→ Pixel coordinate grounding data
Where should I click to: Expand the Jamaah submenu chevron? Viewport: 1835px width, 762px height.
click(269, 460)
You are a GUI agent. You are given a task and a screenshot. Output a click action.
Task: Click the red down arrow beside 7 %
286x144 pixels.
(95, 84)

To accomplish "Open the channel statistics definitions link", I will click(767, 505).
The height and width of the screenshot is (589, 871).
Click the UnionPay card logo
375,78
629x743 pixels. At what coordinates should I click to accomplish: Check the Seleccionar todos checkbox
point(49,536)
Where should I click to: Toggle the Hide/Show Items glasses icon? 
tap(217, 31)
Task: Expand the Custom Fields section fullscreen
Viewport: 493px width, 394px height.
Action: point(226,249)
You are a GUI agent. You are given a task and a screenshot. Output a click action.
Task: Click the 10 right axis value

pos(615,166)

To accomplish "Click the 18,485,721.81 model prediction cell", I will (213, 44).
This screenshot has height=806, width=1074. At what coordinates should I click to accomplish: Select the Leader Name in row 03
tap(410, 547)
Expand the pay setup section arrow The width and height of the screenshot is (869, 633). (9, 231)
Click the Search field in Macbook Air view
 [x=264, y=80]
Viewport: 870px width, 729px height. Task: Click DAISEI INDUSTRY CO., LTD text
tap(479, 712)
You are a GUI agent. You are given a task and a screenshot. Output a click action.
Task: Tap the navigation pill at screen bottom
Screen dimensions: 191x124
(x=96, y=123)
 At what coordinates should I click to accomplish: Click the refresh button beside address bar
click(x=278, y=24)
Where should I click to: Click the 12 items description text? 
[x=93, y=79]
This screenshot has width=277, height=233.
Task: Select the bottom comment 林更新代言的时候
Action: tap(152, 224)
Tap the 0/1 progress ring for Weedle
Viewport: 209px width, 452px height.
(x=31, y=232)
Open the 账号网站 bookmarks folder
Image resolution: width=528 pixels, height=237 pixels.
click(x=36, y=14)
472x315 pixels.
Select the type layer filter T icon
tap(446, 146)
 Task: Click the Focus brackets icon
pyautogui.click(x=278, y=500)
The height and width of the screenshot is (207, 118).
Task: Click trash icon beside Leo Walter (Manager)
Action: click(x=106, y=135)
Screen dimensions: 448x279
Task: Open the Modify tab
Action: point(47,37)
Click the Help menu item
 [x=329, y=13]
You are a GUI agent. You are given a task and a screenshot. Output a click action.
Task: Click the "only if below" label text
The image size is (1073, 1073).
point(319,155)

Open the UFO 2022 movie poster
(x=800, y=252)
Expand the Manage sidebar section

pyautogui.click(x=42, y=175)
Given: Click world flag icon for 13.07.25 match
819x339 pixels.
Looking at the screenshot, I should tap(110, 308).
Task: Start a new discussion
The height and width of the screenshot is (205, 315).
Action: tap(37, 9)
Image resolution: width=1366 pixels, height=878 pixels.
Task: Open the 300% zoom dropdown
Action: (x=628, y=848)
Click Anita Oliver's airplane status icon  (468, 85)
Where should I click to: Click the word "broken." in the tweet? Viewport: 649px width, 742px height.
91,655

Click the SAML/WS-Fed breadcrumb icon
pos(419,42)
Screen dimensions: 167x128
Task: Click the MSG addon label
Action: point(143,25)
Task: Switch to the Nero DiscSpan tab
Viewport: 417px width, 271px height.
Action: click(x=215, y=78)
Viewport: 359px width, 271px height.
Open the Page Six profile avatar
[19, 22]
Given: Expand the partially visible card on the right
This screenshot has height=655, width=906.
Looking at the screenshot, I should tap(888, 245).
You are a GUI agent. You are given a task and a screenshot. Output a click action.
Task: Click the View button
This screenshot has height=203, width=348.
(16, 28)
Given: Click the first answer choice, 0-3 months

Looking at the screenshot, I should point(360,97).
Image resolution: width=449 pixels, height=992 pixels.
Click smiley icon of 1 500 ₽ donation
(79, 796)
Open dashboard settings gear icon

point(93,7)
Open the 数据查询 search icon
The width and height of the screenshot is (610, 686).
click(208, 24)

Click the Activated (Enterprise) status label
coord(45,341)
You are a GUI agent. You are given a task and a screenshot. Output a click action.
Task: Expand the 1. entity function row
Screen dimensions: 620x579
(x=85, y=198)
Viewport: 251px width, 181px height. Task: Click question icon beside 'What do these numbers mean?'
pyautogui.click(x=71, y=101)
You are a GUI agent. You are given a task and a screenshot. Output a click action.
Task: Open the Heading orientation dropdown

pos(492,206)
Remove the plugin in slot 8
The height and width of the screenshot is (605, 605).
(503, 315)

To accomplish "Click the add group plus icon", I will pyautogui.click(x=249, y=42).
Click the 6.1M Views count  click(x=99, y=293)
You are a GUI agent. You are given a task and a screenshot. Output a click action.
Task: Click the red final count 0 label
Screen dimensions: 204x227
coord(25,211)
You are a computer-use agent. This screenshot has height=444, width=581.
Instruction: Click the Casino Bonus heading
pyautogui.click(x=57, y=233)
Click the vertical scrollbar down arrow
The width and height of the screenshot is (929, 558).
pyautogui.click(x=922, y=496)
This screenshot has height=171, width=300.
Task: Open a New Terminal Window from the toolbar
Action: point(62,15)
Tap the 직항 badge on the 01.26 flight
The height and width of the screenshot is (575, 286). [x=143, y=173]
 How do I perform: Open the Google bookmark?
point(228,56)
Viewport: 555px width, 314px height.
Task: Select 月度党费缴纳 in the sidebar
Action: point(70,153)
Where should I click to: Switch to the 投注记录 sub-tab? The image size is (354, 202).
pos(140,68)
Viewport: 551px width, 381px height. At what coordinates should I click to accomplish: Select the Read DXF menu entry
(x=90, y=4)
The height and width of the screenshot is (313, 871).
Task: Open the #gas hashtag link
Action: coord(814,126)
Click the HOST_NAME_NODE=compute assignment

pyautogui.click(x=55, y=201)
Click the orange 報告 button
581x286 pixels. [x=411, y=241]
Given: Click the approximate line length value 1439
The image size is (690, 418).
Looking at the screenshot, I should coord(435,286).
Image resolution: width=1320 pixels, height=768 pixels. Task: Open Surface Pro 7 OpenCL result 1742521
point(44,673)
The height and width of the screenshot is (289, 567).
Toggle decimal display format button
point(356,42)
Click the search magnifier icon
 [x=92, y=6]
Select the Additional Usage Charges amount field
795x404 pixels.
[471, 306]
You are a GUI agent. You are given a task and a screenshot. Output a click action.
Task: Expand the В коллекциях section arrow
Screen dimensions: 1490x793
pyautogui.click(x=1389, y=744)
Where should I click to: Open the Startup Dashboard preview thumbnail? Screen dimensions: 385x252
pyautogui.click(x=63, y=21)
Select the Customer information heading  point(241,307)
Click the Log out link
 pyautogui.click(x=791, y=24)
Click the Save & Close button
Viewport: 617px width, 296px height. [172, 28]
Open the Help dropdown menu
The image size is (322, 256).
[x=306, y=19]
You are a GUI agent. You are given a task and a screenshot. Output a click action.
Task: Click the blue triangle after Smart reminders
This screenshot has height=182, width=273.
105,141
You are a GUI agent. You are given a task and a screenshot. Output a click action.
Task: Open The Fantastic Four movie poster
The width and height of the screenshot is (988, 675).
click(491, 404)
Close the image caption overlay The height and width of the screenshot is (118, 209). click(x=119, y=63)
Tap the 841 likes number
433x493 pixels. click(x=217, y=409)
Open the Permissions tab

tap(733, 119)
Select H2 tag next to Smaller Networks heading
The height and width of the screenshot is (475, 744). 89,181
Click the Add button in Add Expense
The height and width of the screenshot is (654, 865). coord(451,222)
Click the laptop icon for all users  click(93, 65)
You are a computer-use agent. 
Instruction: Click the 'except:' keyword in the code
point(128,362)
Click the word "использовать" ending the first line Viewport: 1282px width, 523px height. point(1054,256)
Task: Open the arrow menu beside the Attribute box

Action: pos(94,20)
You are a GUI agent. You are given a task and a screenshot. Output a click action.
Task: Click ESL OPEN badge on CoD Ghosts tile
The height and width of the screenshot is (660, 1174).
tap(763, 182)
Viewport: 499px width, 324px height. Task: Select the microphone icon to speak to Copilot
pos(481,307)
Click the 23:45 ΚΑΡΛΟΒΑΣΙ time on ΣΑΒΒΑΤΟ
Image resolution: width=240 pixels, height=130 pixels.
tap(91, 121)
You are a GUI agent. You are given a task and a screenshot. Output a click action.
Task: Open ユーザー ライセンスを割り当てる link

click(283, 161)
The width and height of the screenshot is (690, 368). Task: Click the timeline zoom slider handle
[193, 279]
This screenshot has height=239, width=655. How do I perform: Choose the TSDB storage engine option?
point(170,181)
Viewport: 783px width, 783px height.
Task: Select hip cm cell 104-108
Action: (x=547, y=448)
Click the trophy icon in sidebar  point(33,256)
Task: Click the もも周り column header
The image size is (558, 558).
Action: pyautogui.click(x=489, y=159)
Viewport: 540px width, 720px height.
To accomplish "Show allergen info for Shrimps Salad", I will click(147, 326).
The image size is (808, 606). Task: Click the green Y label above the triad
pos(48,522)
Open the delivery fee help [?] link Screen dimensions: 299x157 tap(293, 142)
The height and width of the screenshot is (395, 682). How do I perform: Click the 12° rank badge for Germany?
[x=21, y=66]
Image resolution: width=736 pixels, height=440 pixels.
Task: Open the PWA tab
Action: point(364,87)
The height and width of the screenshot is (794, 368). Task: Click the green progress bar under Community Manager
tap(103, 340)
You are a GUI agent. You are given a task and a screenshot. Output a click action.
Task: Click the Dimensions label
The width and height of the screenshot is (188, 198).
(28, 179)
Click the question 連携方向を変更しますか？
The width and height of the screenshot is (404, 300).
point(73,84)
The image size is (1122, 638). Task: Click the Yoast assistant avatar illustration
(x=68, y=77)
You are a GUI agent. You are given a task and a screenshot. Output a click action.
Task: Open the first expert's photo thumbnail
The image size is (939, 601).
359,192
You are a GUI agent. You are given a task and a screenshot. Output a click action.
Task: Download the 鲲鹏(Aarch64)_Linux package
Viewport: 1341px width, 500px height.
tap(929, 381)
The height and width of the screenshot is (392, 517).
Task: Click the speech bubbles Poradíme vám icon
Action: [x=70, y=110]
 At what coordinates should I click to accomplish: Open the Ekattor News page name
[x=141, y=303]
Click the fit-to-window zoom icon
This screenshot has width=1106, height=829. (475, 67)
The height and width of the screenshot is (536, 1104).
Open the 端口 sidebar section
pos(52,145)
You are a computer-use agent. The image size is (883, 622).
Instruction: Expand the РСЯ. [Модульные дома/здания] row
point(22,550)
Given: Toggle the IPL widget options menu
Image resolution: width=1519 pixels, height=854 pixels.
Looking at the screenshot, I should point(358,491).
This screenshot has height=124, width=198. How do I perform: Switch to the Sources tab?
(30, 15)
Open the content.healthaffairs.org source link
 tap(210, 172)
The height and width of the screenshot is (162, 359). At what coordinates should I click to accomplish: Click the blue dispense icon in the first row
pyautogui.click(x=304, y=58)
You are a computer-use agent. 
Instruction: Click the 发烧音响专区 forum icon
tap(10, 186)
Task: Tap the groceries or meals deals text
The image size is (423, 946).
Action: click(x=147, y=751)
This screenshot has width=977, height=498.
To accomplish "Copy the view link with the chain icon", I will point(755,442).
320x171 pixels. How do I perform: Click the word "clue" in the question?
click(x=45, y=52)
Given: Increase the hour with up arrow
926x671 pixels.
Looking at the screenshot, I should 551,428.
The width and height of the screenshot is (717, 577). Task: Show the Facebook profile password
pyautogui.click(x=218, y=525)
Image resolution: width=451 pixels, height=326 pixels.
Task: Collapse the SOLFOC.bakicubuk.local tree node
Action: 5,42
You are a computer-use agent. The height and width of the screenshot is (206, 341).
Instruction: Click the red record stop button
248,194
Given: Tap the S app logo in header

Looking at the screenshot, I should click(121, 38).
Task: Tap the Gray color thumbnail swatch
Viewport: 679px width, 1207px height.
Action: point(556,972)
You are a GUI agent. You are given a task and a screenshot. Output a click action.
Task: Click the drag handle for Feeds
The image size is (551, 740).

→ Your instructions
Wherever the string "will" occurs in the records above, copy that line.

→ Written solution
To accomplish "Open the channel statistics definitions link", I will click(767, 505).
To accomplish "Click the 18,485,721.81 model prediction cell", I will (213, 44).
To accomplish "Click the add group plus icon", I will pyautogui.click(x=249, y=42).
To accomplish "Show allergen info for Shrimps Salad", I will click(147, 326).
To accomplish "Copy the view link with the chain icon", I will point(755,442).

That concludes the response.